What happens if the wood becomes damp and swells?

Or do you float tile on a bed of mud?
 
I never heard of using a moisture barrier. I believe it would defeat the bond between the adhesive the substrate and the tile. For non wet locations like hallways, foyers, kitchen floors etc.. plywood is fine. For bathrooms showers and the like, durock or backer boards are better suited for higher moisture areas. If the wood does get wet and swell you may be replacing your floor, but this would have to be like a flood or broken water pipe or something of that nature.
 
If you don't at the very least use a 1/2 wonderboard or hardybacker you asking for trouble( these products by no means will give you 100% satisfaction) ...the fact that your house is a raised foundation with floor joists and plywood subfloor means it is going to move no matter where you live. Moving floors are disasterous to tile gouts.
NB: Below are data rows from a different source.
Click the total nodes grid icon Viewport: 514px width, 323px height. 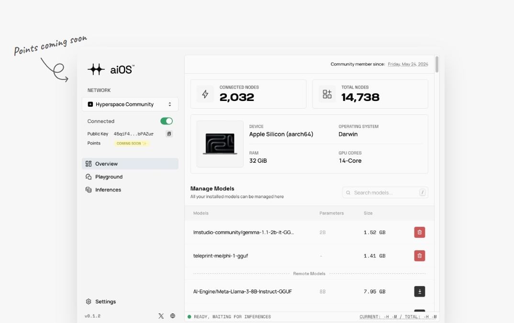click(327, 94)
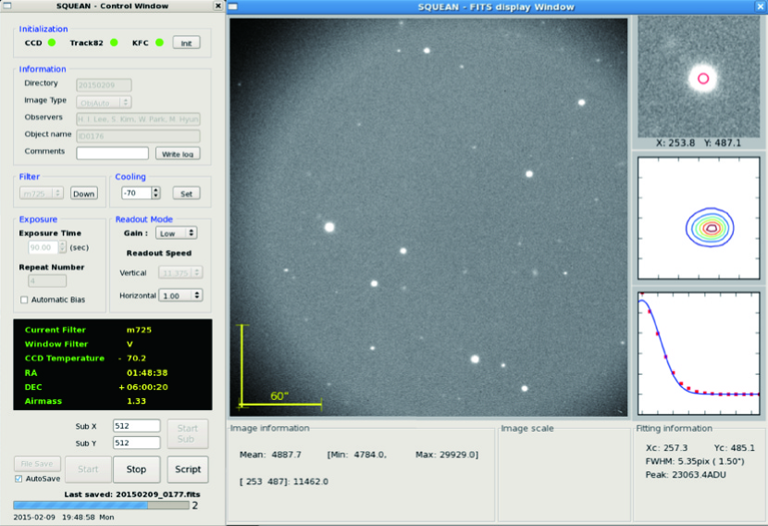
Task: Uncheck the AutoSave checkbox
Action: (x=19, y=479)
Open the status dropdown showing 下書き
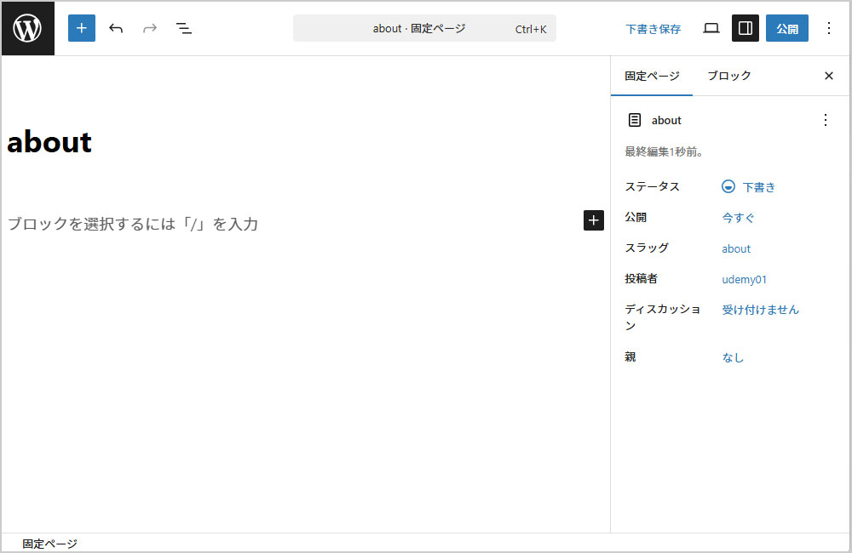This screenshot has height=553, width=852. (749, 187)
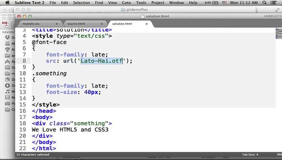
Task: Select the Dropbox icon in Finder sidebar
Action: pos(8,37)
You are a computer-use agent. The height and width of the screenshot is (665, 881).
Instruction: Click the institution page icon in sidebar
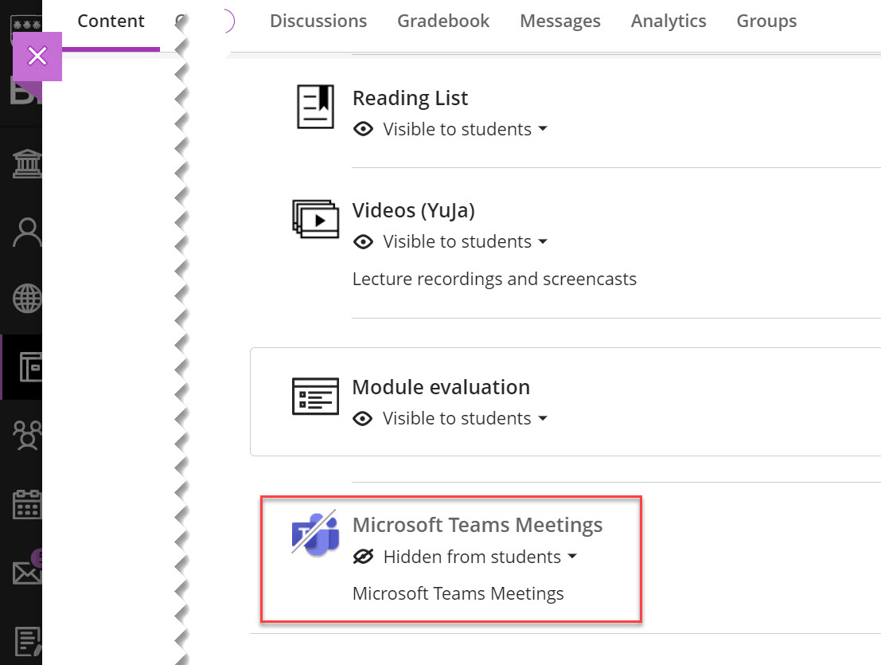pos(25,165)
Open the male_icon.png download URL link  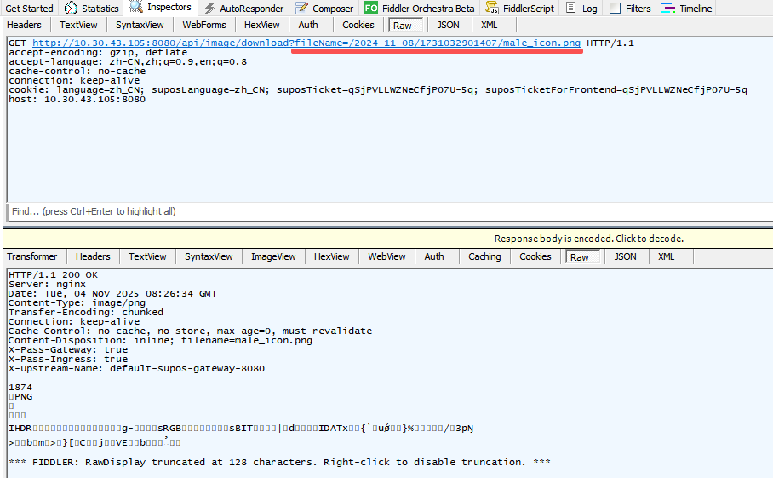[306, 43]
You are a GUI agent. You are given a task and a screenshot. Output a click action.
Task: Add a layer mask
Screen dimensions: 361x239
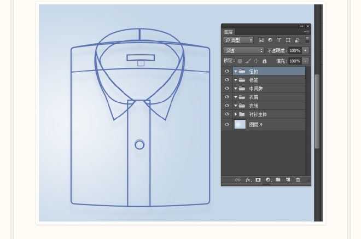tap(258, 179)
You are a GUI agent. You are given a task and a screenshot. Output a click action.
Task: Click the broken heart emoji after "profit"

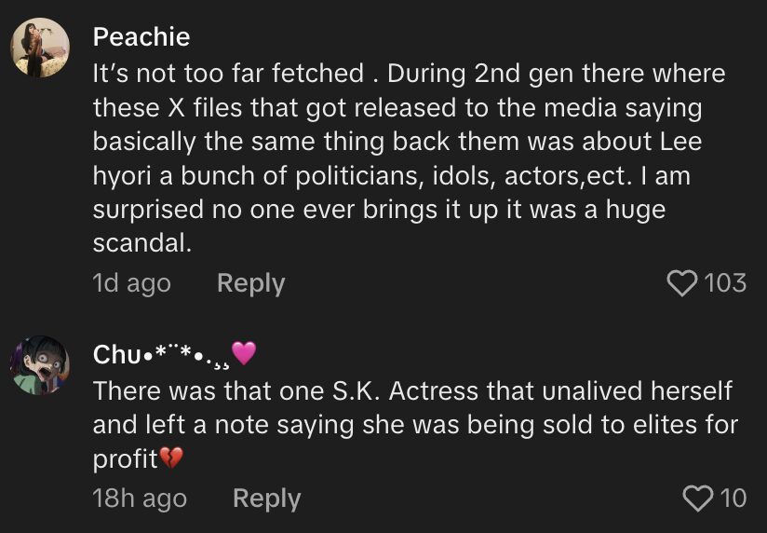(171, 459)
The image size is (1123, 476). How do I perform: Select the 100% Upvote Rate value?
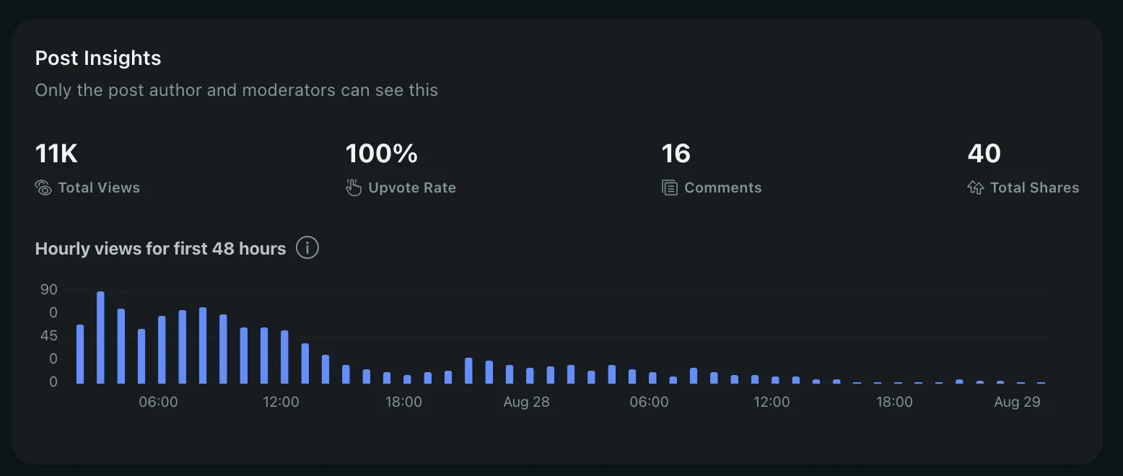point(382,153)
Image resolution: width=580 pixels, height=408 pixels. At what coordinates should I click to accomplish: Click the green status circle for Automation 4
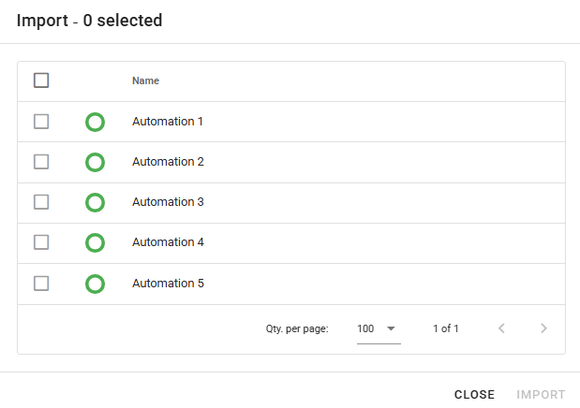[x=95, y=243]
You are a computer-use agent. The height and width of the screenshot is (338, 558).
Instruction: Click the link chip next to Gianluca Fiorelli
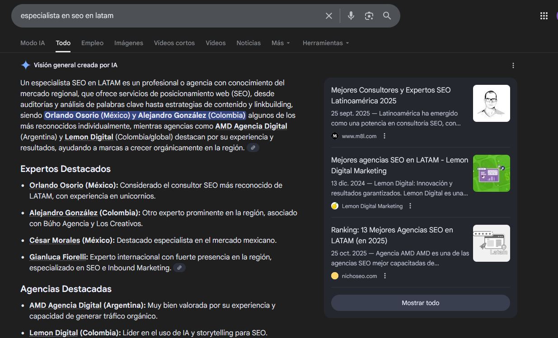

If you jump up and down on your floor now and it bounces back ...consider another floor finish like wood, mfg wood flooring, or some synthetic flooring. Just the movement from heating and cooling will cause your floor to expand and contract daily. Keep in mind that the plywood will now have ceramic tiles which don't respond to heating and cooling like the subfloor its a gamble If you go ahead with the project. From my own experience with tiling my bathroom (raised foundation w/hardybacker ) once again last novemeber I re-grouted it for the third time since 2003. I hate to tell you but you will be re-grouting every other year. IMHO.
 
1" base of sound wood is recommended, no particle board or chip board of any kind as they will absorb the water in the mortar and swell, screw it down well into the floor joists and you will never have a problem. I know people that have used ¾” and haven’t had any problems, but have also seen problems from ¾”, ranging from loose tiles to cracking grout…
 
I would like to put some tile down but my floor is 3/4" plywood ? I know it's wood and it's on the floor and it's not thin wood. Question can I lay tile down without a concrete backer board down first? My house is on stilts if that means anything.
Thanks
Becky


BTW concrete backer would be great but expensive, my suggestion is 1/4" over what you have now, screwed and glued down (pl400 works well for this). I've not had any experiance with houses on stiltes, but assume frost heaving isn't a problem for you down south like it is here.

:eyebrow:
 
I did tile in my kitchen 3/4" in plywood 1/4" durarock 1/4" tile plus the cement and screws to hold it all together. After 7 yrs I got about four cracked tiles from shifting during cold weather.

PS: don't use light color tile if you have a black lab that sheds.